How does Git Differ from GitHub?

It's a frequent assumption that using Git or GitHub will result in a similar experience. However, any developer will tell you that these two things are quite different. One is that they serve various objectives and carry out distinct tasks. even though they are both owned by the same corporation (despite the name). What precisely are Git and GitHub, and how are they different from one another in terms of software tools and services?

Let's delve deeper into the debate between Git and GitHub.

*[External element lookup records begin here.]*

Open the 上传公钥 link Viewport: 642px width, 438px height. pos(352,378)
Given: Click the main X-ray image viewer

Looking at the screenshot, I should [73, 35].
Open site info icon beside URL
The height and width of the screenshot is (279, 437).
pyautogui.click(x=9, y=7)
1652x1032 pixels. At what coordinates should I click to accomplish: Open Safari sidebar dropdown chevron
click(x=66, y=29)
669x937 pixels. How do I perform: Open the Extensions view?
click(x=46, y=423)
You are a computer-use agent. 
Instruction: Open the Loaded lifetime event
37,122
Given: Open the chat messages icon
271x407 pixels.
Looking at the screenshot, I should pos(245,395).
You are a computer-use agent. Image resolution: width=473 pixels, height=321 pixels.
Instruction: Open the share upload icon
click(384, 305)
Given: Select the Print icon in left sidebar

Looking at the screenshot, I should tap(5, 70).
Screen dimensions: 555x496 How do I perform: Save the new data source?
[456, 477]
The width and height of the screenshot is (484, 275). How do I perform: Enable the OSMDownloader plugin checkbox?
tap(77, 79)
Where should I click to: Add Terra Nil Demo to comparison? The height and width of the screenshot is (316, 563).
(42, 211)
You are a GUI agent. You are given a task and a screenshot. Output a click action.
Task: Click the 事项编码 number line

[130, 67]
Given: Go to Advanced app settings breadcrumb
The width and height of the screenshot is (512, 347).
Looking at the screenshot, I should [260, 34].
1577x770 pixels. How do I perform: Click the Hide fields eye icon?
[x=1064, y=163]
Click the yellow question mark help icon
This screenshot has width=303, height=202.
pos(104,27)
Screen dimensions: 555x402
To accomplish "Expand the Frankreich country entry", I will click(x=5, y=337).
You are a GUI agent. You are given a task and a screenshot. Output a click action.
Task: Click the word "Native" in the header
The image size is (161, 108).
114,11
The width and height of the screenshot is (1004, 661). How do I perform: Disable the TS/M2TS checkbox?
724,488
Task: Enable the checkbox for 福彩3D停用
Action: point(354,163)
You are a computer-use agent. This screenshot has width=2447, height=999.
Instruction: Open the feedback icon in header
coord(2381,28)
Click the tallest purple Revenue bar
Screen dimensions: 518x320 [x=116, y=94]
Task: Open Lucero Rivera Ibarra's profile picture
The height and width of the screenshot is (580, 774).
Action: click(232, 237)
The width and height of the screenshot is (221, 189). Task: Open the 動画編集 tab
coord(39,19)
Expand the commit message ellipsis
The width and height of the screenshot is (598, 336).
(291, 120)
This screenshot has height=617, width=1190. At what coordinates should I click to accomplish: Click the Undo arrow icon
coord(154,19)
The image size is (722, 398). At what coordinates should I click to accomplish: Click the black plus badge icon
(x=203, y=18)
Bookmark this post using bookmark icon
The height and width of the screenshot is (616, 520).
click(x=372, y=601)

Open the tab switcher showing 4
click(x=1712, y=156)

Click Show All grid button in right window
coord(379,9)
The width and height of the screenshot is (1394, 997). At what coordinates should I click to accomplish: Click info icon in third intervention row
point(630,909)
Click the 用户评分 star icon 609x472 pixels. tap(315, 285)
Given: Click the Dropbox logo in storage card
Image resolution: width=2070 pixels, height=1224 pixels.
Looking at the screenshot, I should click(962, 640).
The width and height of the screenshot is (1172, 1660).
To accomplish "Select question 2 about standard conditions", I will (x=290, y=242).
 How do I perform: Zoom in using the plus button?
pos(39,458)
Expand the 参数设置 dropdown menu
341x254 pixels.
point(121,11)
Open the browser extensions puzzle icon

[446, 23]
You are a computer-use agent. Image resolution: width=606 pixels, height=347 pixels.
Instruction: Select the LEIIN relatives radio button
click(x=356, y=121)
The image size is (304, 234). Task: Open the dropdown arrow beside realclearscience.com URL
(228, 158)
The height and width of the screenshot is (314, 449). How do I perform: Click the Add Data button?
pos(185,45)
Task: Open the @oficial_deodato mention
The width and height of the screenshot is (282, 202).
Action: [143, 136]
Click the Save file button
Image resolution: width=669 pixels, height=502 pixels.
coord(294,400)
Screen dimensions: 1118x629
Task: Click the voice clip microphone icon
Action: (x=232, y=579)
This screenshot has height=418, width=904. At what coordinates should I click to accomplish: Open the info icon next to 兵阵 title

• A piece of software is called Git. An online service is GitHub.
• Command-line software is called Git. An interface with graphics is GitHub.
• The system has a locally installed copy of Git. GitHub is accessible online.
• Linux is responsible for maintaining Git. Microsoft manages GitHub.
• Git is primarily concerned with sharing and version control. The primary goal of GitHub is to host centralised source code.
• Git is a version control programme used to keep track of source code evolution. Git repositories can be hosted on GitHub.
• In 2005, Git was initially made available. In 2008, GitHub was introduced.
• User management is not a feature of Git. A user management function is already present in GitHub.
• Open-source licences apply to Git. There are free and paid tiers on GitHub.
• Git has a simple configuration for external tools. An active tool integration market is present on GitHub.
• Git offers the Git Gui Desktop interface. GitHub offers GitHub Desktop, a desktop user interface.
• Git has competition from CVS, Azure DevOps Server, Subversion, Mercurial, and other products. Competitors of GitHub include GitLab, Git Bucket, AWS Code Commit, etc.

Conclusion:

So, all things considered, what's the difference between Git and GitHub? Git, to put it simply, is a version control system that enables you to manage and keep track of the history of your source code. Manage Git repositories using GitHub, a cloud-based hosting service. Git-based open-source projects can be managed more effectively using GitHub if you have any. After all, naming conventions aren't always obvious in the realm of programming. Because of this, it's important to understand the relationships and distinctions between Git and GitHub, which have similar names. Git and GitHub both offer programmers useful version-control features so they may work on ongoing coding projects without worrying about breaking anything. Simply put, GitHub goes a little bit farther than Git in that it provides more tools and capabilities in addition to an online repository for storing and working on projects.